:: PROBLEM TO SOLVE ::
Retype the lines starting with the one containing "At what (x,y)" and ending with the one containing "Looking at the", both included, and nothing else.

:: THE DATA ::
☆ ☆ ☆ ☆ ☆
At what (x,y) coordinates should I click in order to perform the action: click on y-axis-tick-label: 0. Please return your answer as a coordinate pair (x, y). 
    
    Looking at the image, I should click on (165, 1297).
☆ ☆ ☆ ☆ ☆
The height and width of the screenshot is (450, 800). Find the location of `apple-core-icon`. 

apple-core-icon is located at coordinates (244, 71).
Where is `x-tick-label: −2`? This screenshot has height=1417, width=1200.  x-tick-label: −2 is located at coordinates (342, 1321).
☆ ☆ ☆ ☆ ☆
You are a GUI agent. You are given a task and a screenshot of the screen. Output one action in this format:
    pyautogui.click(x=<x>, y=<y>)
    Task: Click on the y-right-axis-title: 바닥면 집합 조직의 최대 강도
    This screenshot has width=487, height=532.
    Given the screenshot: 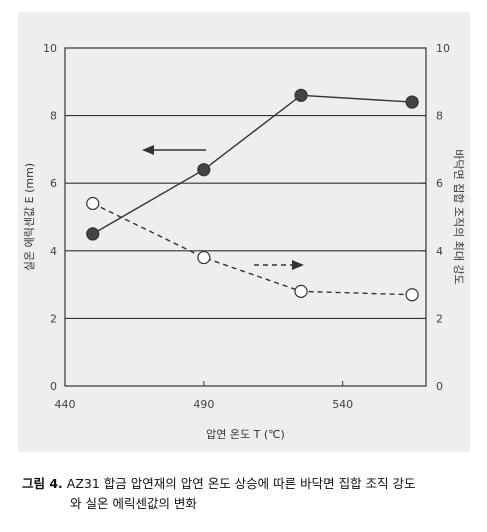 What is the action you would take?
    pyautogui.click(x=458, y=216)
☆ ☆ ☆ ☆ ☆
:: WRITTEN SOLUTION ::
At what (x,y) coordinates should I click in order to perform the action: click on y-axis-tick-label: 0. Please return your answer as a coordinate pair (x, y). 
    
    Looking at the image, I should click on (165, 1297).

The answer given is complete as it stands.